There is no second-guessing the coach on this one. The other guys were getting the job done. Nash, not so much. No. 61 has been a power forward operating without his powers; more often than not on the outside, unable to get to the net to snipe against Braden Holtby, the goaltender who has become more vulnerable by the period.

The Capitals are collapsing on Nash, taking away his time and space; showing him no respect. If there’s one asset missing from No. 61’s repertoire, it’s a mean streak. He has been hacked at and “mauled,” all year, as Derek Stepan said yesterday, but he never has snapped back, and he’s yet to bare his teeth in this increasingly nasty series.

Let’s be clear. No one is drawing broad conclusions about Nash’s ability to put a team on his broad shoulders after these four games in which he has appeared disjointed, hesitant and caught in between.

RANGERS PLAYOFF SCHEDULE

It can take time to become acclimated to the postseason. I have made this reference before, but Bryan Trottier scored five goals in his first 42 playoff games. And then he scored 37 goals in his next 75 matches.

Nash knows the job description. He signed up for it. He wanted the Big Stage. He might have been a difference-maker in February and March for the Rangers, but he was hired to make the difference now.

“I don’t think I’m putting more pressure on myself after four games without a goal, but I know what my job is,” Nash told The Post. “I know what I’m expected to do and I know what I expect myself to do.

“Other guys are stepping up, and that’s huge for us. But it’s my responsibility to figure out the way to contribute the way I know I can.”
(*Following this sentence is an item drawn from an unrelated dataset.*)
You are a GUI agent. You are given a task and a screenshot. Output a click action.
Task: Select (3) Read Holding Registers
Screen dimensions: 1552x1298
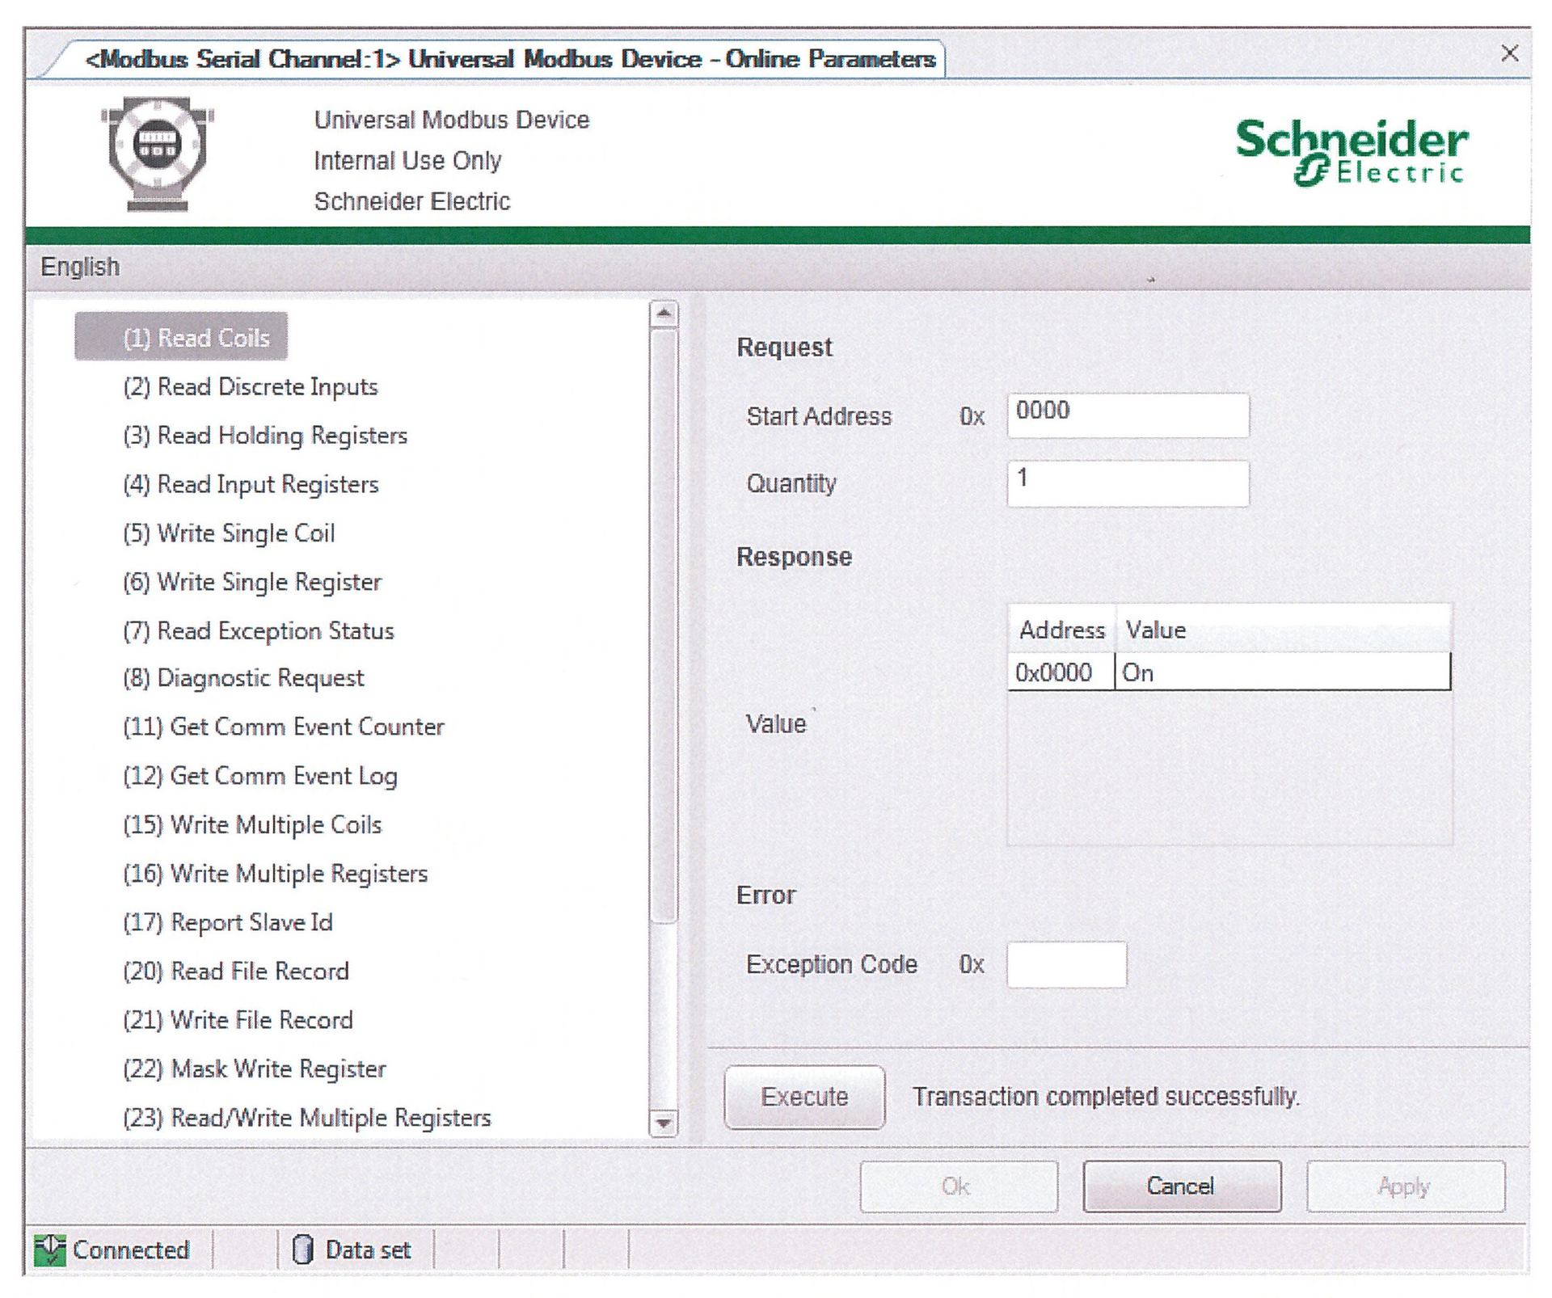[264, 435]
Tortorella, who also reduced the ice time of the struggling Brad Richards as Game 4 evolved, said yesterday he has no concerns that Nash will be become unduly burdened by his burden.

“There’s no chance of that happening with him,” the coach said. “I can’t see that ever happening; he’s too much of a pro.”

The Rangers beat Washington twice at the Garden because they did get step-up performances from so many support players. They are a threat in this series because they have been the far more disciplined team, earning twice as many power plays as the Capitals (16-8) since the 6:26 mark of the second period of Game 1.

But eventually, a team requires its top scorers to score and its best players to play that way. That’s a roadmap to the Stanley Cup as old as the one the Kenora Thistles took to the chalice in 1907.

It’s on Nash to figure it out. It’s on Nash to shake free. It’s on Nash to do the job he was brought here to do after last year’s 20-game run when people decided Marian Gaborik couldn’t do it.

Now is the time for the bull’s-eye to be visible on the ice in crunch time and not on the bench.